TEXT TO READ:
--------------------------------------------------
Multichannel distributed pub/sub messaging, with full duplication across several nodes.
Replication has protection from lag: if neighbour is too slow, replication if suspended.
Usage:
dps:new(<<"channel1">>),
dps:new(<<"channel2">>).
dps:publish(<<"channel1">>, <<"Message1">>).
TS = 0,
dps:subscribe(<<"channel1">>, TS),
dps:subscribe(<<"channel2">>, TS),
dps:subscribe(<<"channel3">>, TS),
receive
{dps_msg, Channel, LastTS, Messages} ->
reply({json, [{ts,LastTS},{messages,Messages}]})
end.
multi_fetch will wait for first message from any requested channel. Can return immediately with many messages, if your TS is too old and some messages have arrived after it.
TS = list_to_integer(proplists:get_value("ts",Query, "0")),
{ok, LastTS, Messages} = dps:multi_fetch([<<"channel1">>,<<"channel2">>], TS, 30000),
reply({json, [{ts,LastTS}, {messages,Messages}]}).
DPS is beleived to handle about 60 000 msg/sec on several channels with replicating on several servers.
How to benchmark:
maxbp:dps max$ make bench
./rebar compile skip_deps=true
==> dps (compile)
erl -pa ebin -pa deps/*/ebin -smp enable -s dps_benchmark run1 -sname bench@localhost -setcookie cookie
Erlang R15B02 (erts-5.9.2) [source] [64-bit] [smp:4:4] [async-threads:0] [hipe] [kernel-poll:false] [dtrace]
Eshell V5.9.2 (abort with ^G)
--------------------------------------------------
Element and text location data:
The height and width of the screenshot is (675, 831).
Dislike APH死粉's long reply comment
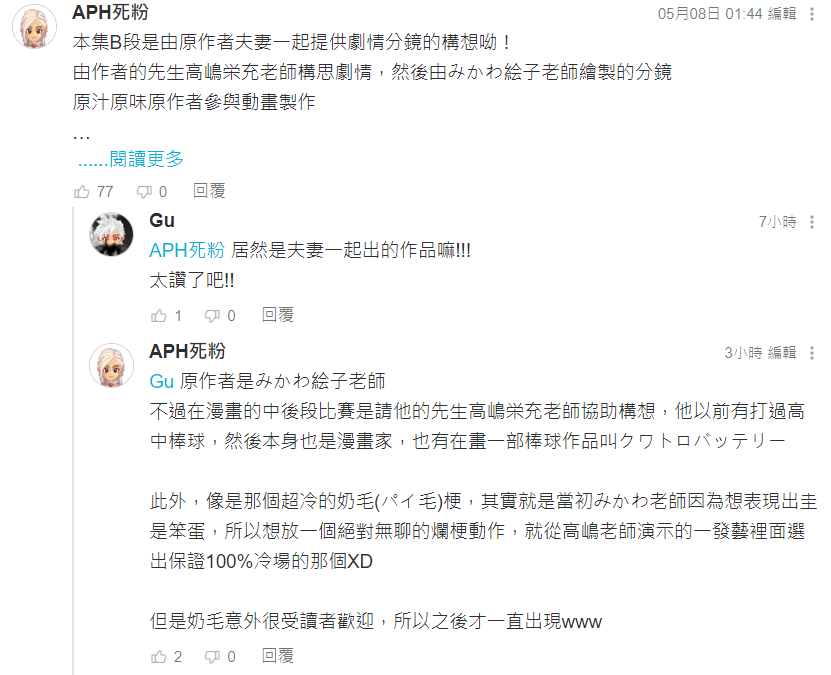(x=212, y=658)
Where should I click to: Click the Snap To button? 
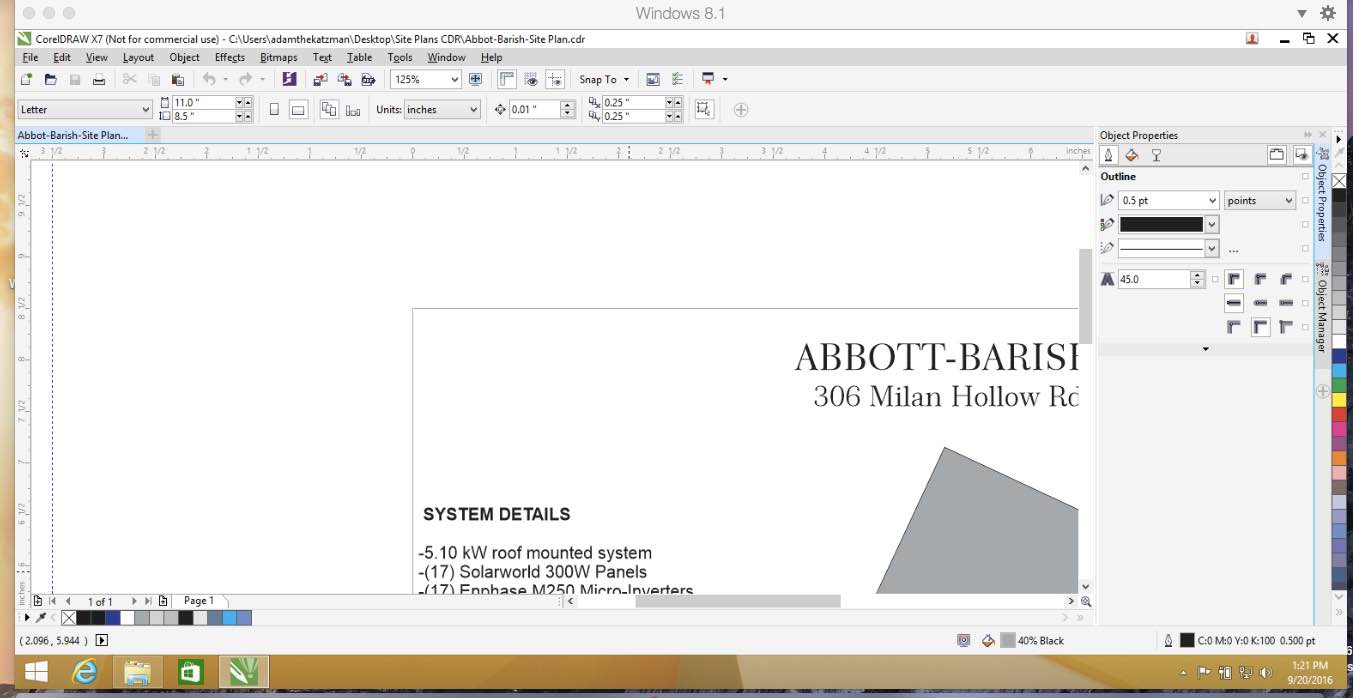pyautogui.click(x=604, y=80)
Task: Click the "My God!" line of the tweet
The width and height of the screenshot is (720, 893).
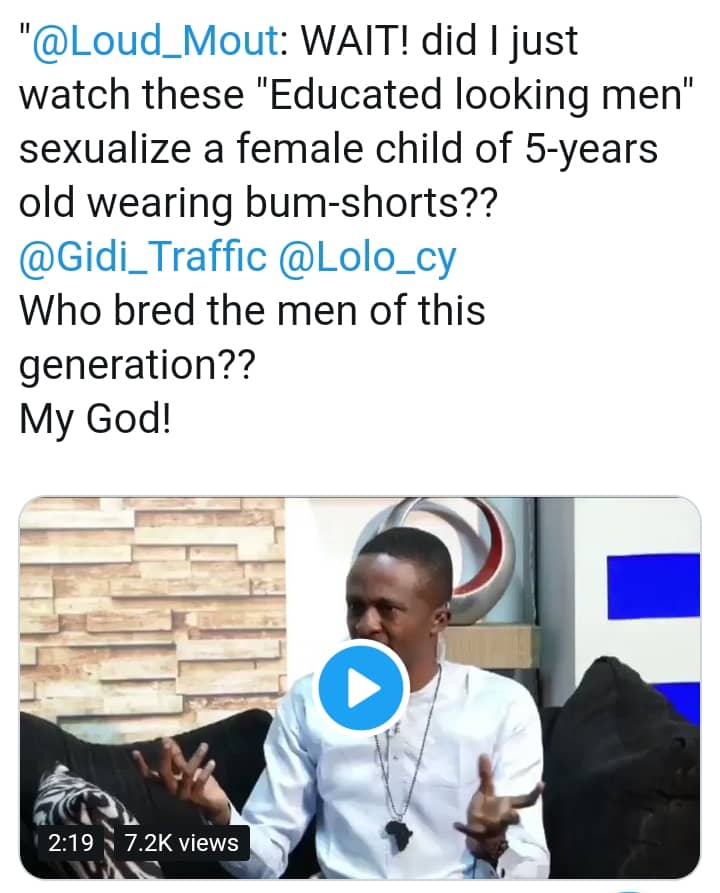Action: (x=96, y=419)
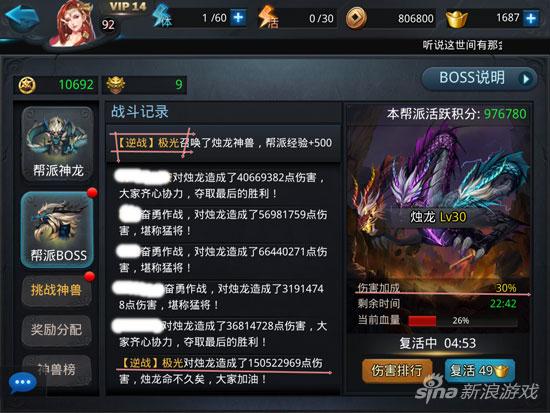
Task: Tap the orange lightning energy icon
Action: tap(268, 17)
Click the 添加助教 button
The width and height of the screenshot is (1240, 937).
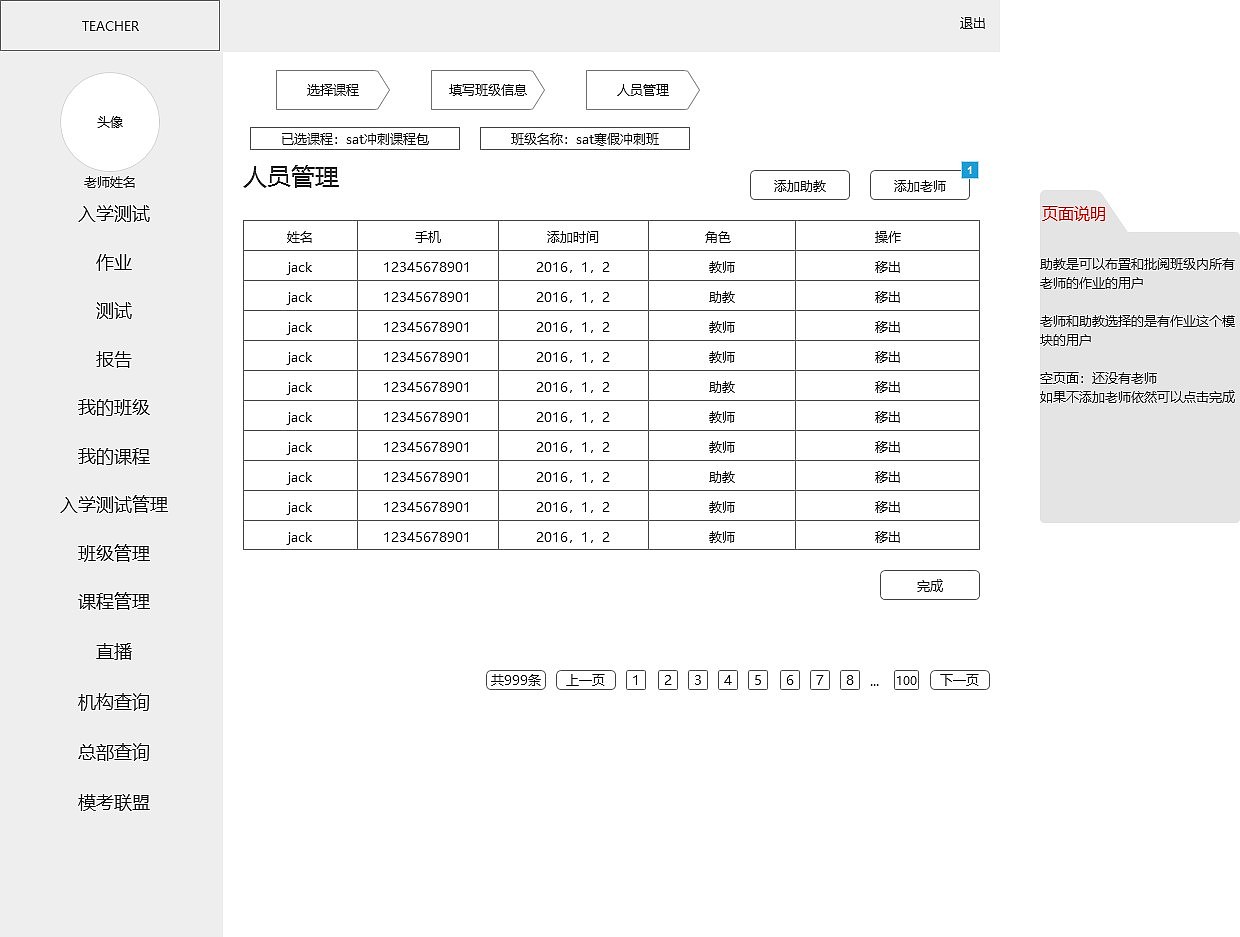tap(799, 185)
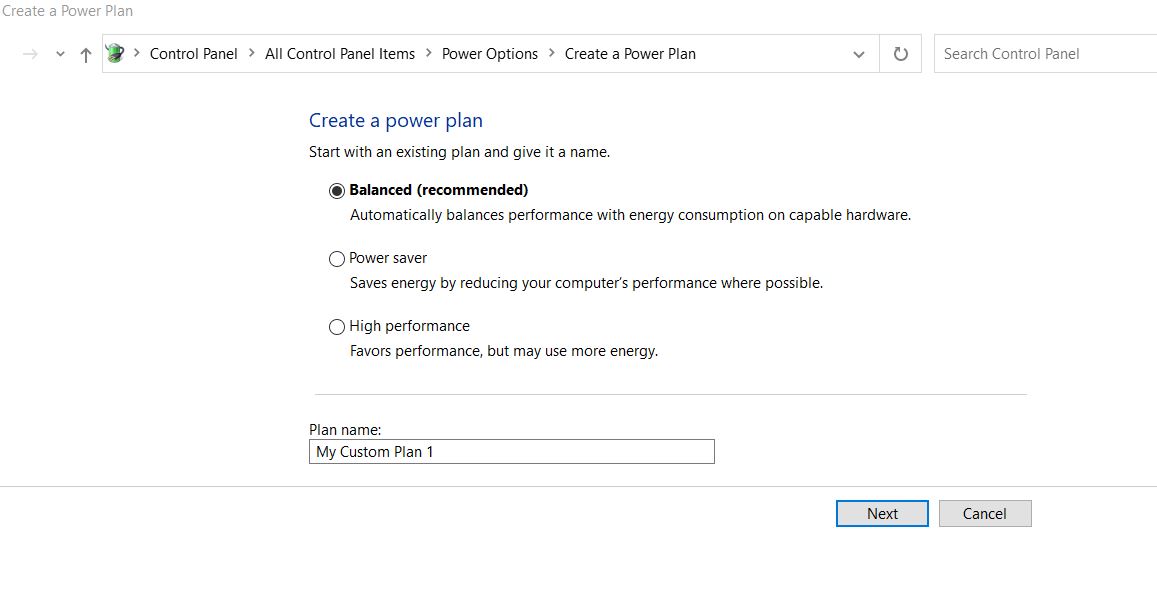The height and width of the screenshot is (597, 1157).
Task: Go to Control Panel breadcrumb
Action: (193, 54)
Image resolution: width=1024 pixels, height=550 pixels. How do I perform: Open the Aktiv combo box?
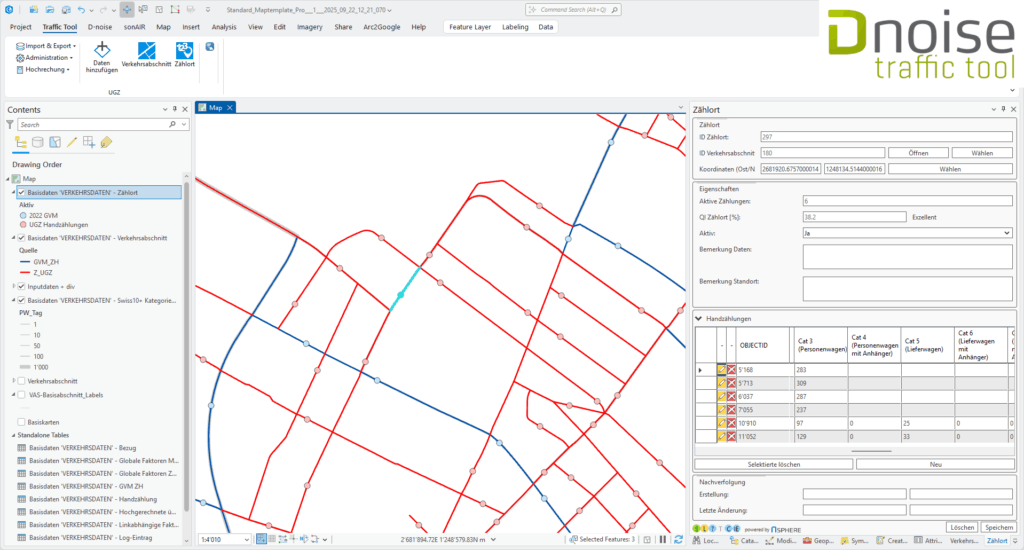907,232
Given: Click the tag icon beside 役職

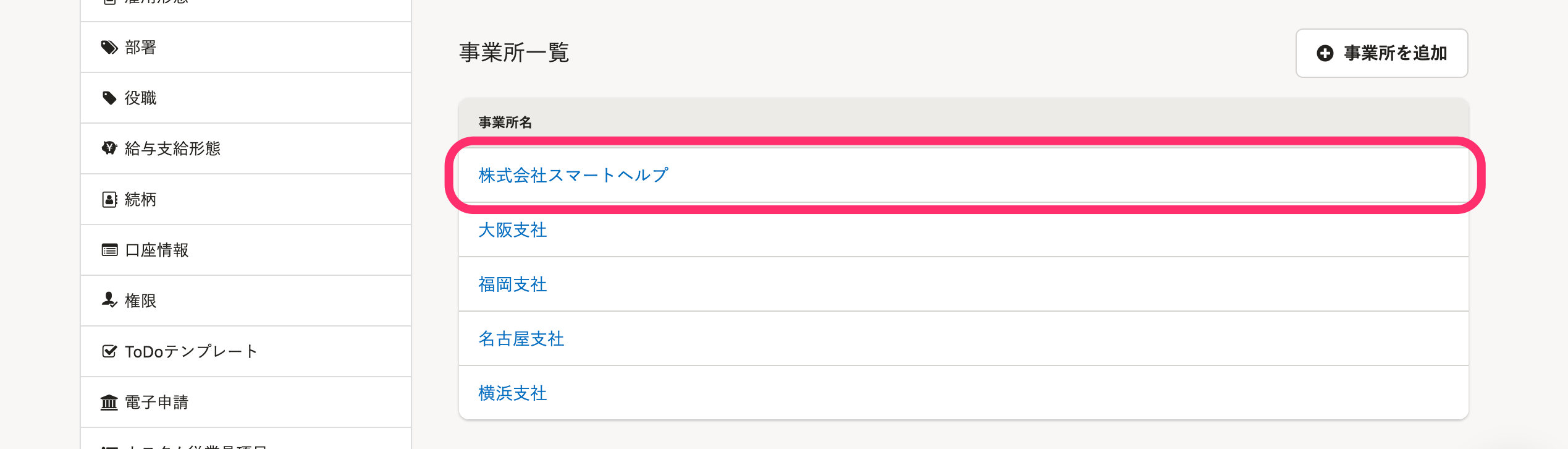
--------------------------------------------------
SET PROBLEM 1: Copy the DPS pub/sub notes from "multi_fetch will wait" up to and including "on several servers.", replacing "30000" with "15000".
SET PROBLEM 2: Continue the DPS pub/sub notes from where they stop.

EXERCISE RESULT 1:
multi_fetch will wait for first message from any requested channel. Can return immediately with many messages, if your TS is too old and some messages have arrived after it.
TS = list_to_integer(proplists:get_value("ts",Query, "0")),
{ok, LastTS, Messages} = dps:multi_fetch([<<"channel1">>,<<"channel2">>], TS, 15000),
reply({json, [{ts,LastTS}, {messages,Messages}]}).
DPS is beleived to handle about 60 000 msg/sec on several channels with replicating on several servers.

EXERCISE RESULT 2:
(bench@localhost)1> Send: 0 msg/s
Send: 31236 msg/s
Send: 43068 msg/s
Send: 66458 msg/s
Send: 54695 msg/s
Send: 57312 msg/s
Send: 57570 msg/s
Send: 57843 msg/s
Send: 58531 msg/s
You will be able to see how many messages are published inside DPS
Now lets compare with Redis pub/sub w. ruby client:
maxbp:dps max$ ./bench_redis/redis.rb
8710 msg/s
9043 msg/s
9063 msg/s
8971 msg/s
8972 msg/s
8885 msg/s
8852 msg/s
It is not what we are waiting for from C server with replication and without storing messages!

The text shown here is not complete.